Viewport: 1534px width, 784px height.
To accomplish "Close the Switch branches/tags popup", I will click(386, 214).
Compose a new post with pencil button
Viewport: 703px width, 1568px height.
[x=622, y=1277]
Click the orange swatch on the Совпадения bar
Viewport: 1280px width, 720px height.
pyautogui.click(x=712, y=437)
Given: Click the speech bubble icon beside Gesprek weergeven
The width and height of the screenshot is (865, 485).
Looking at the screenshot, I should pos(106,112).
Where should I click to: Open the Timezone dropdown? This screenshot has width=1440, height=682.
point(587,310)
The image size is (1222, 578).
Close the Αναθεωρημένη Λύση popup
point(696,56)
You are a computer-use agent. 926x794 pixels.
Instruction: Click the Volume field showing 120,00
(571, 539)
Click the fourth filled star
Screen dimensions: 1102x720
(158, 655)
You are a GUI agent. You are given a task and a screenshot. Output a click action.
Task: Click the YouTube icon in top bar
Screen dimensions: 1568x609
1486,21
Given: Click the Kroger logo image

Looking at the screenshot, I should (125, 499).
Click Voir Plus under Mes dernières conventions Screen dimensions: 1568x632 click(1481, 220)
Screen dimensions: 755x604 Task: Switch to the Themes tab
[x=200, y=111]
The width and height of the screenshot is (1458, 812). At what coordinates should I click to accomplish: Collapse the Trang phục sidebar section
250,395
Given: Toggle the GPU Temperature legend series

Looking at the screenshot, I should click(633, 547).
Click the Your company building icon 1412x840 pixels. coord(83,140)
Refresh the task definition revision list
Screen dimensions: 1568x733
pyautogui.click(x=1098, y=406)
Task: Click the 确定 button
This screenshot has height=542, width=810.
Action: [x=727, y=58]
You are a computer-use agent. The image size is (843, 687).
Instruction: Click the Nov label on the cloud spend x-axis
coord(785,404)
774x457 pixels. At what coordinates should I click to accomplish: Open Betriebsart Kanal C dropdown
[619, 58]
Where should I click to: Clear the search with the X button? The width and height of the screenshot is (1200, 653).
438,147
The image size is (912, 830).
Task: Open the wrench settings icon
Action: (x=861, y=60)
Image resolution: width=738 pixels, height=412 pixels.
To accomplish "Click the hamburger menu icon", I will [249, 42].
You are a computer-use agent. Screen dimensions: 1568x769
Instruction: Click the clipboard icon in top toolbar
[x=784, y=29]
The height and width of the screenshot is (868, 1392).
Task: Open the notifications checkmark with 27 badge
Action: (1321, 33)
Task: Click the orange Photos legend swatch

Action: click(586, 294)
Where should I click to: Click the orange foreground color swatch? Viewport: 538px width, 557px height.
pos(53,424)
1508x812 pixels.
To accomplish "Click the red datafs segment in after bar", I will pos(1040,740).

- - -

Activity:
You are asked to copy all of the entries above exactly.

Exercise solution:
Viewport: 1534px width, 784px height.
To accomplish "Close the Switch branches/tags popup", I will click(386, 214).
Compose a new post with pencil button
Viewport: 703px width, 1568px height.
[x=622, y=1277]
Click the orange swatch on the Совпадения bar
Viewport: 1280px width, 720px height.
pyautogui.click(x=712, y=437)
Given: Click the speech bubble icon beside Gesprek weergeven
The width and height of the screenshot is (865, 485).
Looking at the screenshot, I should pos(106,112).
Where should I click to: Open the Timezone dropdown? This screenshot has width=1440, height=682.
point(587,310)
The image size is (1222, 578).
Close the Αναθεωρημένη Λύση popup
point(696,56)
You are a computer-use agent. 926x794 pixels.
Instruction: Click the Volume field showing 120,00
(571, 539)
Click the fourth filled star
Screen dimensions: 1102x720
(158, 655)
You are a GUI agent. You are given a task and a screenshot. Output a click action.
Task: Click the YouTube icon in top bar
Screen dimensions: 1568x609
1486,21
Given: Click the Kroger logo image

Looking at the screenshot, I should (125, 499).
Click Voir Plus under Mes dernières conventions Screen dimensions: 1568x632 click(1481, 220)
Screen dimensions: 755x604 Task: Switch to the Themes tab
[x=200, y=111]
The width and height of the screenshot is (1458, 812). At what coordinates should I click to accomplish: Collapse the Trang phục sidebar section
250,395
Given: Toggle the GPU Temperature legend series

Looking at the screenshot, I should click(633, 547).
Click the Your company building icon 1412x840 pixels. coord(83,140)
Refresh the task definition revision list
Screen dimensions: 1568x733
pyautogui.click(x=1098, y=406)
Task: Click the 确定 button
This screenshot has height=542, width=810.
Action: [x=727, y=58]
You are a computer-use agent. The image size is (843, 687).
Instruction: Click the Nov label on the cloud spend x-axis
coord(785,404)
774x457 pixels. At what coordinates should I click to accomplish: Open Betriebsart Kanal C dropdown
[619, 58]
Where should I click to: Clear the search with the X button? The width and height of the screenshot is (1200, 653).
438,147
The image size is (912, 830).
Task: Open the wrench settings icon
Action: (x=861, y=60)
Image resolution: width=738 pixels, height=412 pixels.
To accomplish "Click the hamburger menu icon", I will [249, 42].
You are a computer-use agent. Screen dimensions: 1568x769
Instruction: Click the clipboard icon in top toolbar
[x=784, y=29]
The height and width of the screenshot is (868, 1392).
Task: Open the notifications checkmark with 27 badge
Action: (1321, 33)
Task: Click the orange Photos legend swatch

Action: click(586, 294)
Where should I click to: Click the orange foreground color swatch? Viewport: 538px width, 557px height.
pos(53,424)
1508x812 pixels.
To accomplish "Click the red datafs segment in after bar", I will pos(1040,740).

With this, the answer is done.